Jeffrey Goldberg and Jack Shafer
Dearest Goldberg,
Do you remember when you and the very pregnant Miss Pamela and your two little Goldies came over to my house last summer for bagels and lox and you mewled about the plan to ditch the Explorer for the Odyssey? You, the Ultimate Manly Man, evicted from a tough-ass' SUV for a life sentence in a sissy-ass' minivan? (As I recall, we discussed this before news reports revealed the Explorer to be a death trap.) My view was that minivans are incredibly cool, but that if you got one you should slam it.

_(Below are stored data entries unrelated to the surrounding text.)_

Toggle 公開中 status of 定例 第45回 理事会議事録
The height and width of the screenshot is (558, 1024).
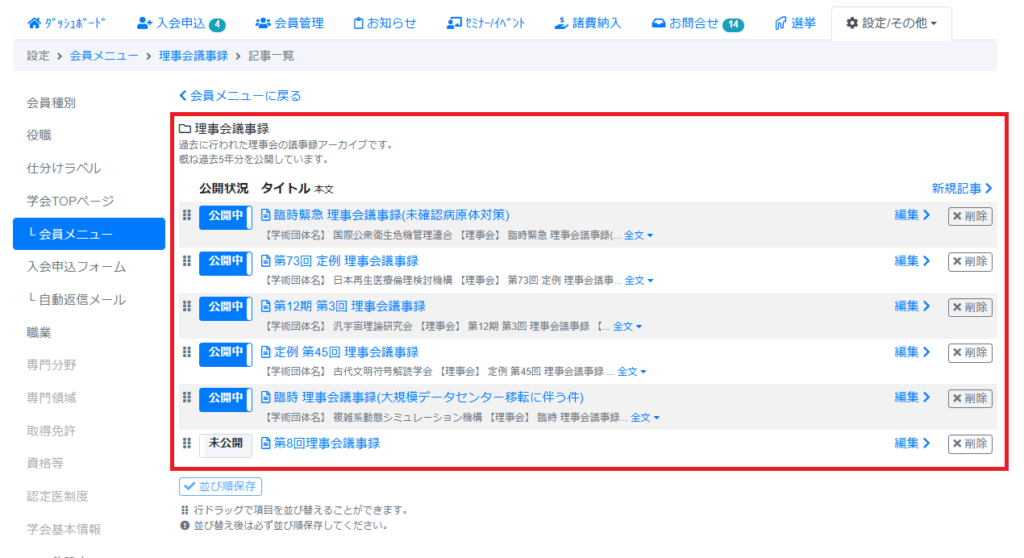[x=224, y=354]
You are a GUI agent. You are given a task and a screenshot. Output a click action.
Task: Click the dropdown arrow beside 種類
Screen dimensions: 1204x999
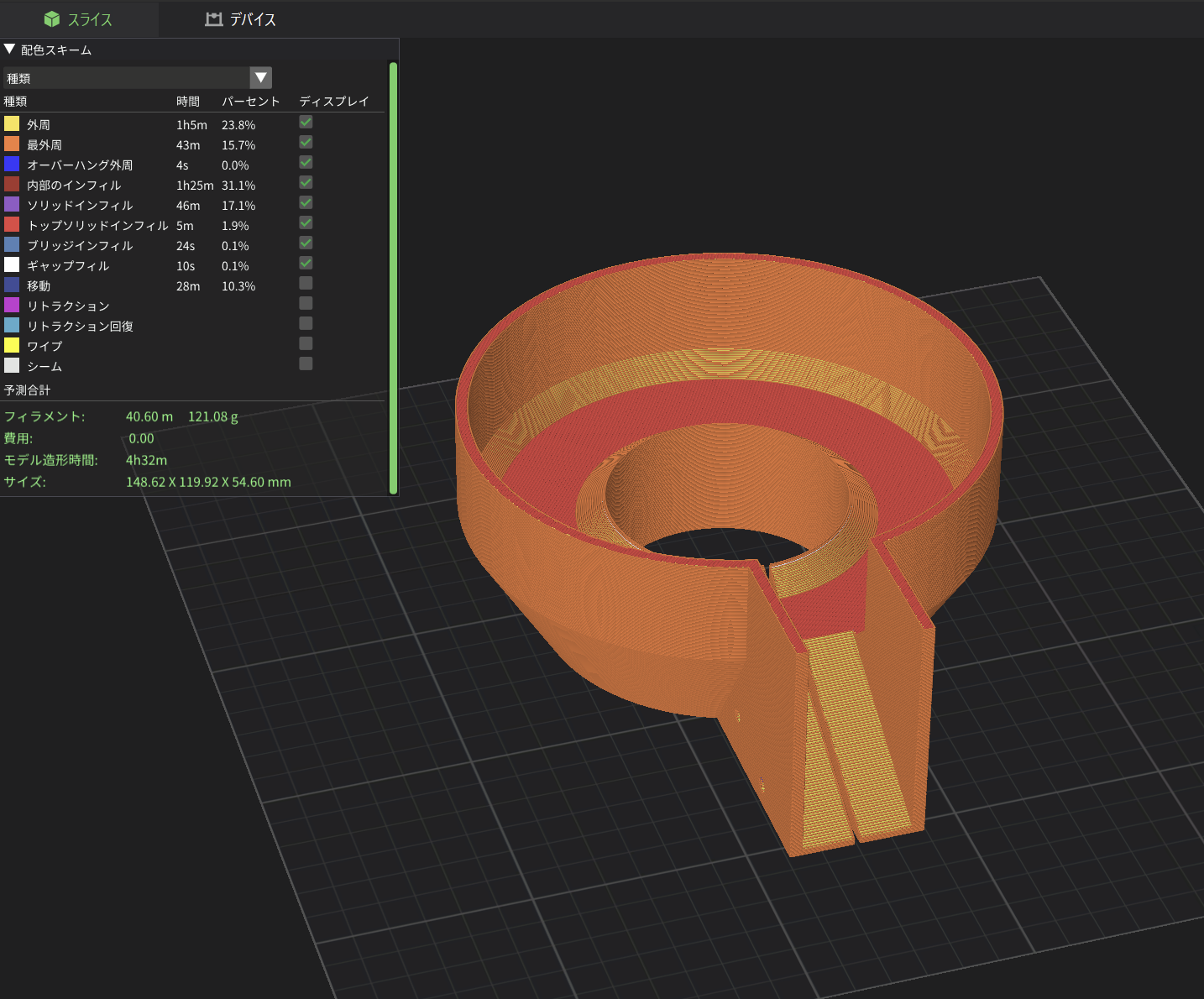[x=261, y=78]
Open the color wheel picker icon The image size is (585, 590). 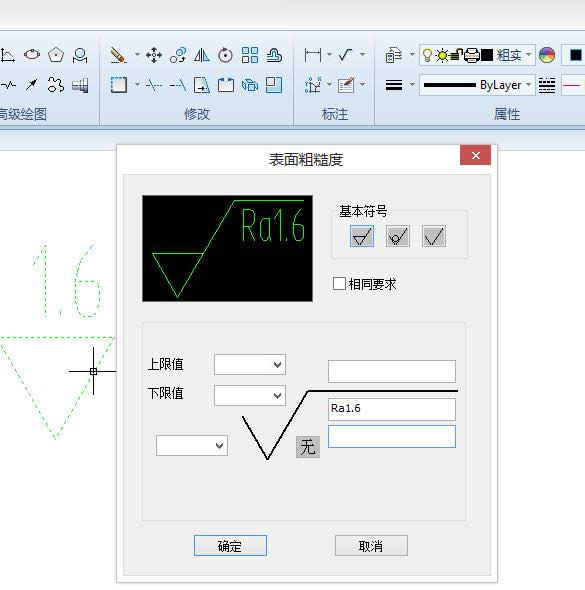[547, 55]
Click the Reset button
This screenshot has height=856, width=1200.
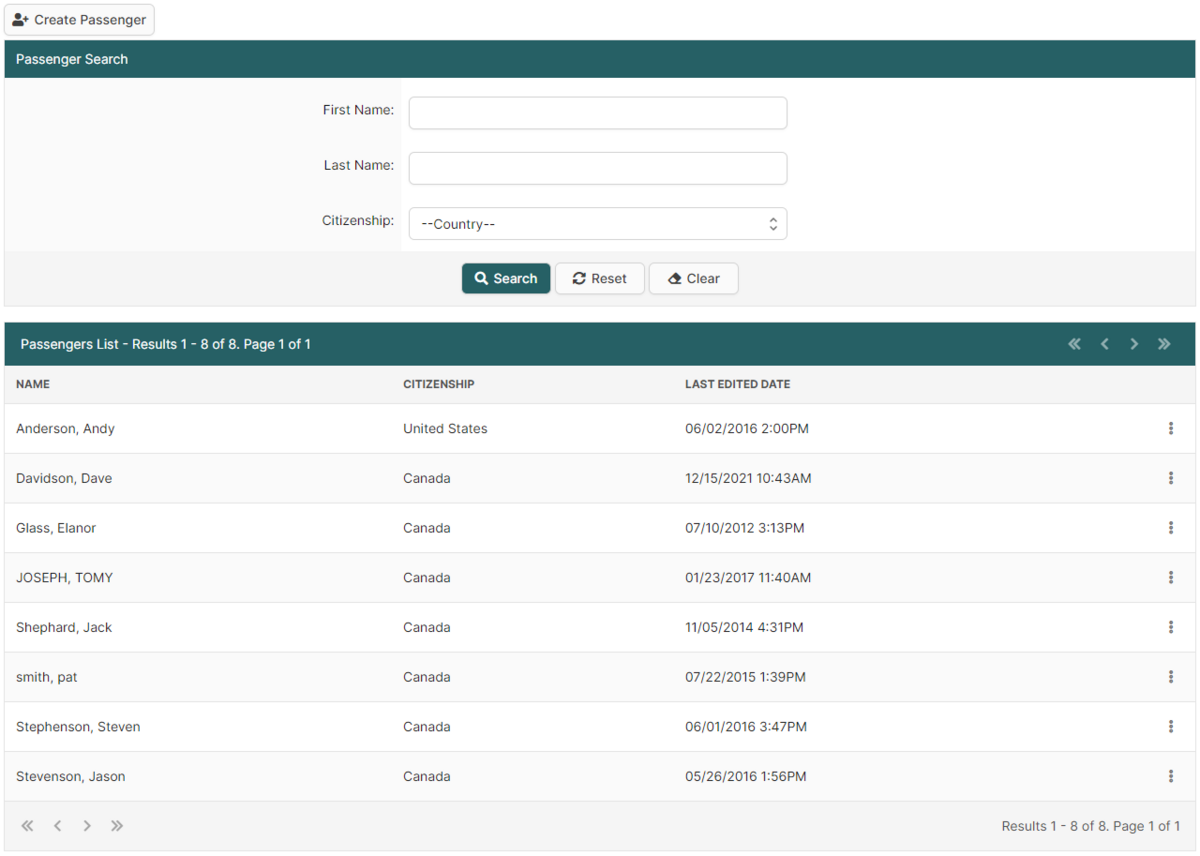tap(599, 278)
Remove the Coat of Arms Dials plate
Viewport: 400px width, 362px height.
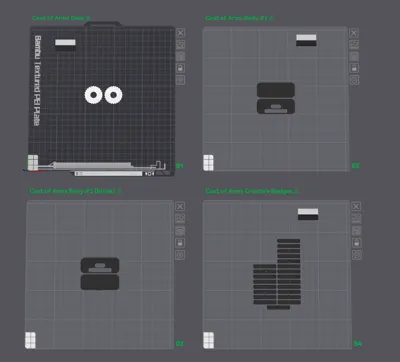click(x=180, y=33)
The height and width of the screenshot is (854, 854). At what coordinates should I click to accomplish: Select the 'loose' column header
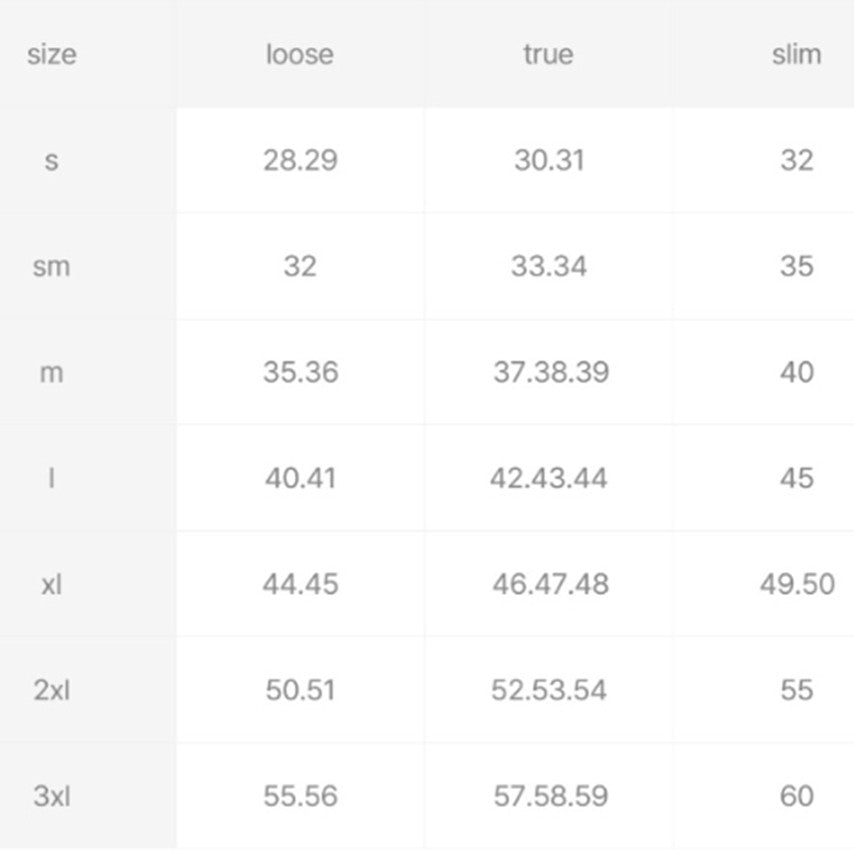tap(300, 54)
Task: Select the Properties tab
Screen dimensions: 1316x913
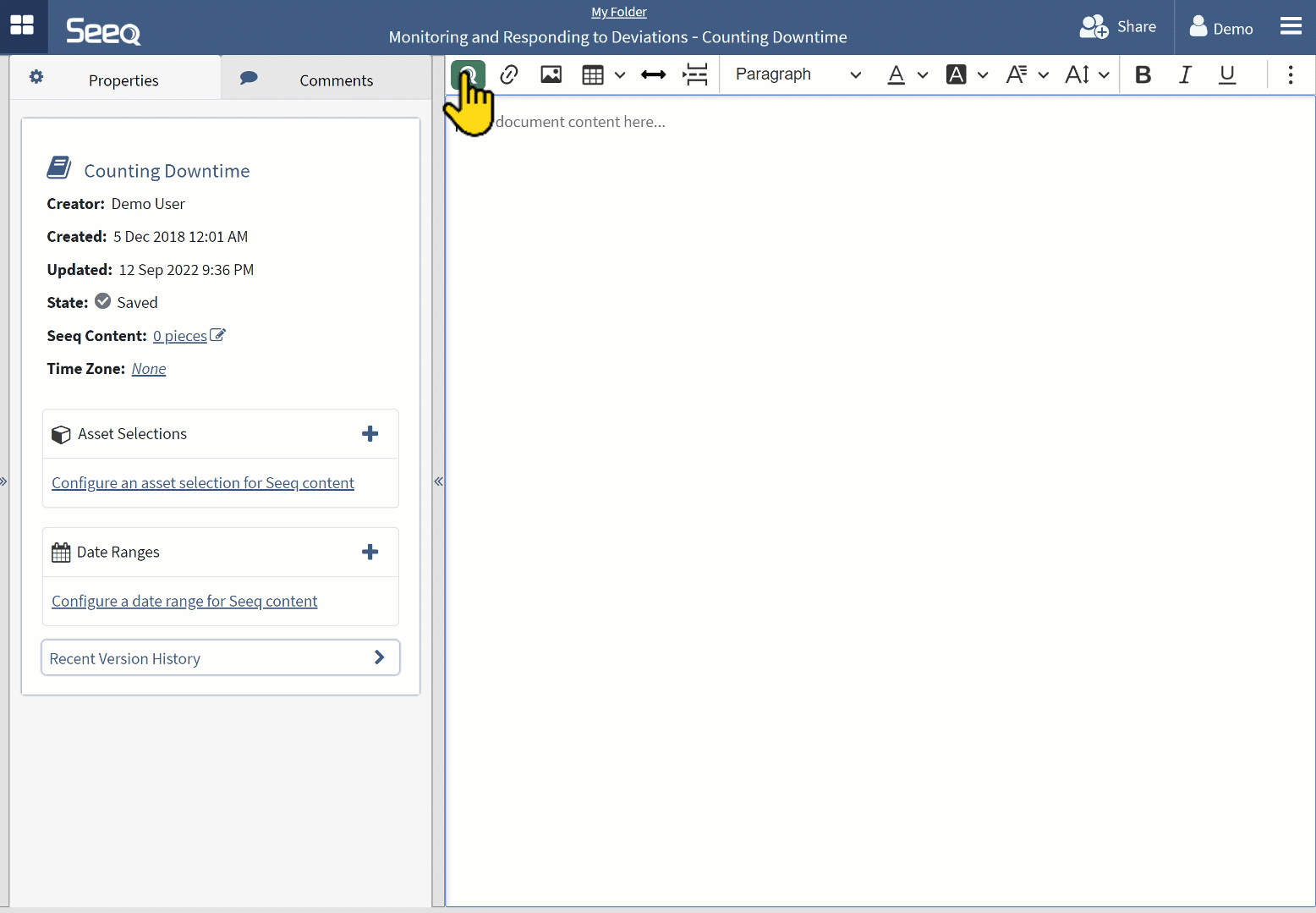Action: coord(115,80)
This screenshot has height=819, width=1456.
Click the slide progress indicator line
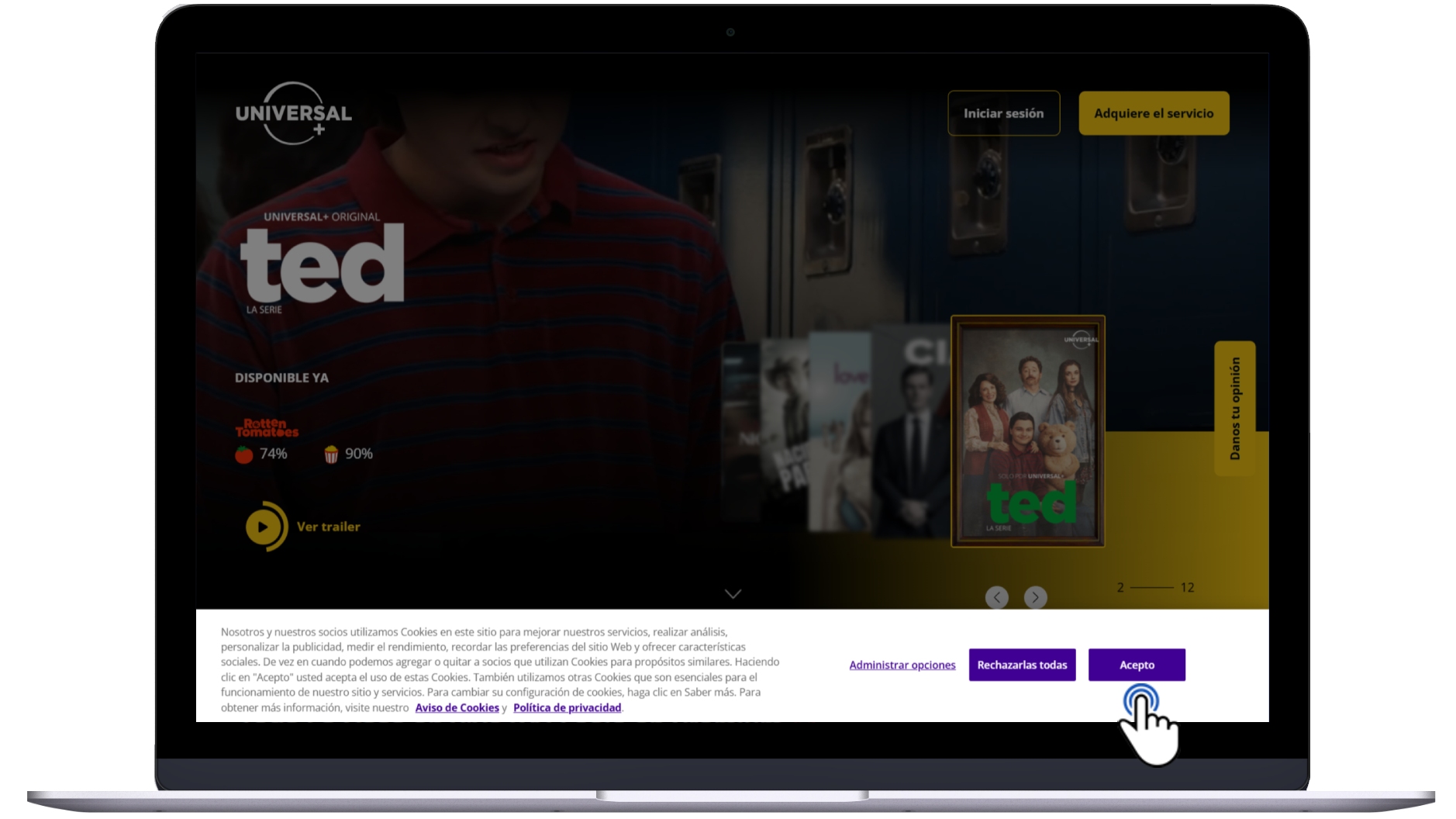click(1152, 588)
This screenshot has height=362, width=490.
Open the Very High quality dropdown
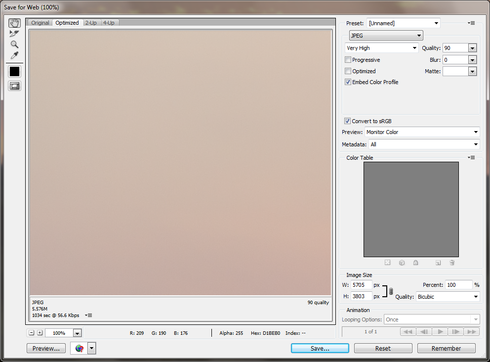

No, not drive it into a wall. "Slamming" means aggressively customizing your Honda (the way that West Coast kids do) until it's a high-performance rice-rocket: Trick out the engine; install a beastly exhaust system; replace the stock red tail lights with clear ones (and red bulbs!); lower the frame; cherry-out the paint job; install ground effects; skinnify the tires; and prettify the interior. In short, trade a rollover death trap for an automotive bullet that kills in much more interesting ways. I haven't seen a slammed Odyssey yet, but you could start a trend in your yuppie D.C. neighborhood and simultaneously preserve your manhood. I'm sure Pamela will approve, as slamming rarely costs more than $10,000 or $20,000.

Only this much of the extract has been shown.